#### PROBLEM REQUIREMENTS:
Rewrite the stretch from the line containing "Log in (348, 9)" through the last of the lines below, replacing "Spilledragt hjemme" with "Spilledragt ude" and leaving everything else unchanged.
# start of DATASET
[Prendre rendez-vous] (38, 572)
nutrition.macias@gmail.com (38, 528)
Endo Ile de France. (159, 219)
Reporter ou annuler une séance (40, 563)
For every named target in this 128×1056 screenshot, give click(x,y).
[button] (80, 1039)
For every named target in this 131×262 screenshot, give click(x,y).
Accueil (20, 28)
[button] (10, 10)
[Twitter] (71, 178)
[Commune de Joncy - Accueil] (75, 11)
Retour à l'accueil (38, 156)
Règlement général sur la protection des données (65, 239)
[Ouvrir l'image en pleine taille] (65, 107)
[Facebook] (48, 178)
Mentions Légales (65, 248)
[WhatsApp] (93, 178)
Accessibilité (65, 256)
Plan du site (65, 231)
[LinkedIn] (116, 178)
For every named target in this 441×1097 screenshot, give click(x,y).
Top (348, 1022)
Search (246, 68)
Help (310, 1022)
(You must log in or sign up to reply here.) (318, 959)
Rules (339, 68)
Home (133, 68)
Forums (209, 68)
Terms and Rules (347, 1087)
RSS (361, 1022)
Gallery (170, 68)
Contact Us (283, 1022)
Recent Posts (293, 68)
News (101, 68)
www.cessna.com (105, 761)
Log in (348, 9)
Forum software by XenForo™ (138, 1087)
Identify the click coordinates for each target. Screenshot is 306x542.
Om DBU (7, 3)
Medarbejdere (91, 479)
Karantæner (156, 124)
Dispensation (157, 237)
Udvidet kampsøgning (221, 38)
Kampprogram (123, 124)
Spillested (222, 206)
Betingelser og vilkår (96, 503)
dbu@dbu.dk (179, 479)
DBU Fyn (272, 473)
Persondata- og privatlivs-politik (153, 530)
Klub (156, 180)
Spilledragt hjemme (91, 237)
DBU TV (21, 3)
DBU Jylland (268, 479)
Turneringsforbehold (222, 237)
# end of DATASET
#### WRITTEN RESPONSE:
Log in (348, 9)
Forum software by XenForo™ (138, 1087)
Identify the click coordinates for each target. Screenshot is 306x542.
Om DBU (7, 3)
Medarbejdere (91, 479)
Karantæner (156, 124)
Dispensation (157, 237)
Udvidet kampsøgning (221, 38)
Kampprogram (123, 124)
Spillested (222, 206)
Betingelser og vilkår (96, 503)
dbu@dbu.dk (179, 479)
DBU Fyn (272, 473)
Persondata- og privatlivs-politik (153, 530)
Klub (156, 180)
Spilledragt ude (91, 237)
DBU TV (21, 3)
DBU Jylland (268, 479)
Turneringsforbehold (222, 237)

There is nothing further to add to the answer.